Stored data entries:
══════
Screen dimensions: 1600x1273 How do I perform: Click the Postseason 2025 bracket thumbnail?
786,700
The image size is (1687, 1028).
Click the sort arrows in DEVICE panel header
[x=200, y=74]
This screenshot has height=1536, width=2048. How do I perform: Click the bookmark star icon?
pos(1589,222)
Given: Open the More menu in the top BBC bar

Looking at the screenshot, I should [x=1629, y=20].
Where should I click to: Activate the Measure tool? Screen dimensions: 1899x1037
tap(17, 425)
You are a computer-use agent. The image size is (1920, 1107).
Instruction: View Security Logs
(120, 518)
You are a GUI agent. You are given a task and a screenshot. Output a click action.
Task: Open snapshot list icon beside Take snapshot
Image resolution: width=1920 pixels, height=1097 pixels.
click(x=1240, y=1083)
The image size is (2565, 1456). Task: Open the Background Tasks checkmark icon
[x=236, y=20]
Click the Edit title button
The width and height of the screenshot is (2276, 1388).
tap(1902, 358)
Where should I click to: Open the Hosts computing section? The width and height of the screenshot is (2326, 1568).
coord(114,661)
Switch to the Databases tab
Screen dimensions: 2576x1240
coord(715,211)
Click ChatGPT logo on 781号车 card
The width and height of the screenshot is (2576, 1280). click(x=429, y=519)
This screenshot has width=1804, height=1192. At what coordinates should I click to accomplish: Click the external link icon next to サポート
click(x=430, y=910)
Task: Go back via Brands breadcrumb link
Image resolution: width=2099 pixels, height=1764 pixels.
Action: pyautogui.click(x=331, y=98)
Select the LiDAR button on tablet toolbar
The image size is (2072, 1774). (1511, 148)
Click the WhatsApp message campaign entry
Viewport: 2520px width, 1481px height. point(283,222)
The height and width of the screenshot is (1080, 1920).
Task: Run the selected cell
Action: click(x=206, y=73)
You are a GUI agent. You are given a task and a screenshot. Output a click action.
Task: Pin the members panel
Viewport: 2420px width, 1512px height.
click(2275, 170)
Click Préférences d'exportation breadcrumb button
══════
Every line from the one containing "Where should I click to: Activate" to the close of the records must be reproduced exactly. Include both ends and nothing more.

WRITTEN RESPONSE:
Where should I click to: Activate the Measure tool? Screen dimensions: 1899x1037
tap(17, 425)
You are a computer-use agent. The image size is (1920, 1107).
Instruction: View Security Logs
(120, 518)
You are a GUI agent. You are given a task and a screenshot. Output a click action.
Task: Open snapshot list icon beside Take snapshot
Image resolution: width=1920 pixels, height=1097 pixels.
click(x=1240, y=1083)
The image size is (2565, 1456). Task: Open the Background Tasks checkmark icon
[x=236, y=20]
Click the Edit title button
The width and height of the screenshot is (2276, 1388).
tap(1902, 358)
Where should I click to: Open the Hosts computing section? The width and height of the screenshot is (2326, 1568).
coord(114,661)
Switch to the Databases tab
Screen dimensions: 2576x1240
coord(715,211)
Click ChatGPT logo on 781号车 card
The width and height of the screenshot is (2576, 1280). click(x=429, y=519)
This screenshot has width=1804, height=1192. At what coordinates should I click to accomplish: Click the external link icon next to サポート
click(x=430, y=910)
Task: Go back via Brands breadcrumb link
Image resolution: width=2099 pixels, height=1764 pixels.
Action: pyautogui.click(x=331, y=98)
Select the LiDAR button on tablet toolbar
The image size is (2072, 1774). (1511, 148)
Click the WhatsApp message campaign entry
Viewport: 2520px width, 1481px height. point(283,222)
The height and width of the screenshot is (1080, 1920).
Task: Run the selected cell
Action: click(x=206, y=73)
You are a GUI agent. You are given a task and a screenshot. Output a click action.
Task: Pin the members panel
Viewport: 2420px width, 1512px height.
click(2275, 170)
Click Préférences d'exportation breadcrumb button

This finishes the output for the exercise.